Frau Schneider hatte ihm konzentriert zugehört. „In der Summe war ihr Pensum in den vergangenen Jahren eindeutig zu viel für sie. Manche Menschen bekommen einen Herzinfarkt oder Magenbeschwerden, wenn sie andauernd überlastet sind. Bei ihnen ist die Stimme erkrankt, dies scheint ihr Schwachpunkt zu sein. Es ist gut, dass sie die Therapie nicht länger aufgeschoben haben, vermutlich hätte ihre Stimme bald vollständig versagt. Aber keine Sorge, ihr Leiden ist gut therapierbar, sie sind bei uns in guten Händen. Wir werden Übungen machen, die die Muskeln ihres Stimmapparats trainieren, ganz so wie ein Bodybuilder seine Bauchmuskeln zu einem Sixpack trainiert. Wichtig für die Stimme ist, dass sie, tagsüber genügend trinken, vermeiden sie Alkohol, Tabak und scharfe Gewürze. Diese Dinge belasten ihre Stimme. Summen sie ab und zu vor sich hin oder singen sie ein Lied. Alles, was den Kehlkopf zum schwingen bringt, ist gut für ihre Stimme.“ Während sie redete, hatte sie ihn intensiv und freundlich angesehen. Fabian war es, als hätte sie versucht in seinen Augen und in seinem Gesicht zu lesen, als sei es ihr wichtig, nichts zu übersehen, was für die Therapie von Bedeutung sein könnte. Er fühlte sich tatsächlich gut aufgehoben bei Frau Schneider, sie schien ihre Arbeit als Berufung und nicht nur als Job zu verstehen.

„Wie wird die Behandlung nun konkret ablaufen?“, fragte er. „Wir werden Stimmübungen machen, um ihren Stimmapparat zu trainieren. Parallel erhalten sie atemtherapeutische Massagen. Außerdem zeige ich ihnen gymnastische Übungen, die ihren Gleichgewichtssinn und ihre Körperhaltung stärken. Stimme, Körperhaltung und Atmung hängen untrennbar zusammen. Eine gesunde Atmung und eine gute Körperhaltung sind Voraussetzung für eine gesunde, kräftige Stimme. Auch werden wir mit Hilfe von Gedichten Sprechübungen machen.“

Fabian lächelte, seine Gedanken schweiften ab. In früheren Jahren hatte er zum eigenen Vergnügen Gedichte und Geschichten verfasst. Seine Mutter und ein Onkel waren talentierte Maler, ein Großvater war schriftstellerisch tätig gewesen, die Großmutter eine beachtete Geigerin. Er wusste, dass Kreativität und die Liebe zur Kunst in seinen Genen schlummerte und freute sich auf die kommenden Therapiestunden.
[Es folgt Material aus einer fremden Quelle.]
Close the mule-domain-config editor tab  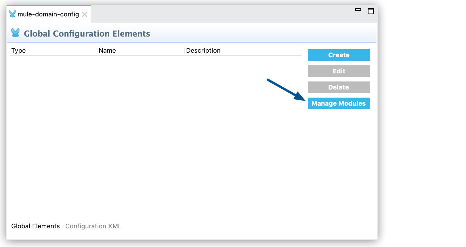[85, 14]
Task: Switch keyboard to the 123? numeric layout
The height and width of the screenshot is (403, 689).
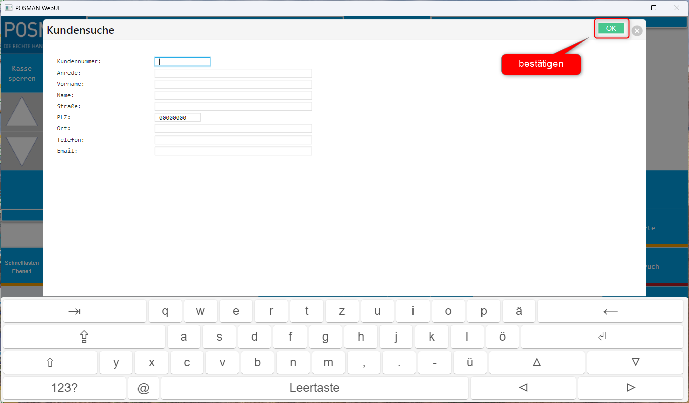Action: [64, 388]
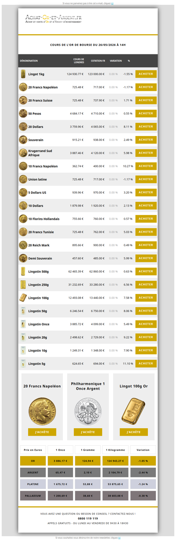Viewport: 176px width, 541px height.
Task: Click the 20 Francs Napoléon coin icon
Action: (x=23, y=87)
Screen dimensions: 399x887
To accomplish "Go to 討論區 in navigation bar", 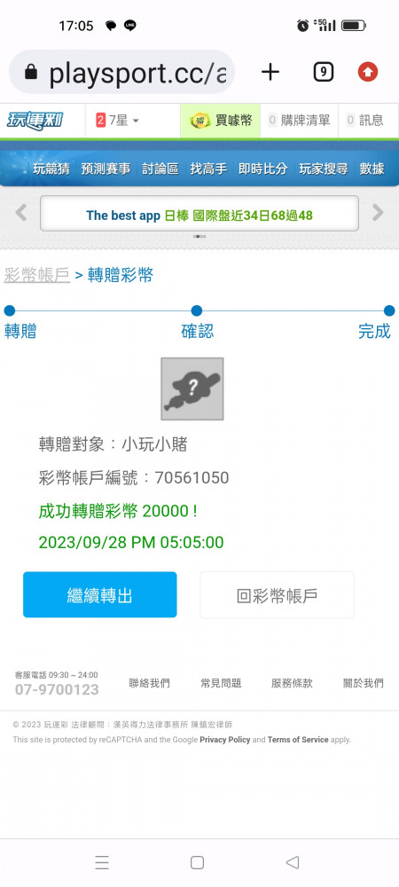I will [x=160, y=169].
„Zum Abschluss zeige ich ihnen noch eine kleine Übung“, holte Frau Schneider ihn aus seinen Gedanken zurück.

„Zählen sie auf zwanzig“, Fabian gehorchte, seine Stimme klang rau.

„Nun ziehen sie mit der rechten Hand einen imaginären Draht aus ihrem Mund und singen sie dabei ein gedehntes wüüüüüü. Dabei stehen sie aufrecht und fixieren durchs Fenster einen Punkt auf der gegenüberliegenden Straßenseite.“

Sie machte es vor und Fabian wiederholte die Übung einige Male.

„Nun zählen sie nochmals auf zwanzig“, Fabian zählte. Zu seinem eigenen Erstaunen war seine Stimme deutlich geschmeidiger als zuvor, für einige Augenblicke ließ auch der Räusperreiz nach. Frau Schneider nickte und lächelte ihn freundlich an. Die Therapiestunde war zu Ende, mit leichtem Herzen und guter Laune stieg er auf sein Mountainbike und fuhr nach Hause. Es war ihm, als lägen heilsame und kurzweilige Termine vor ihm.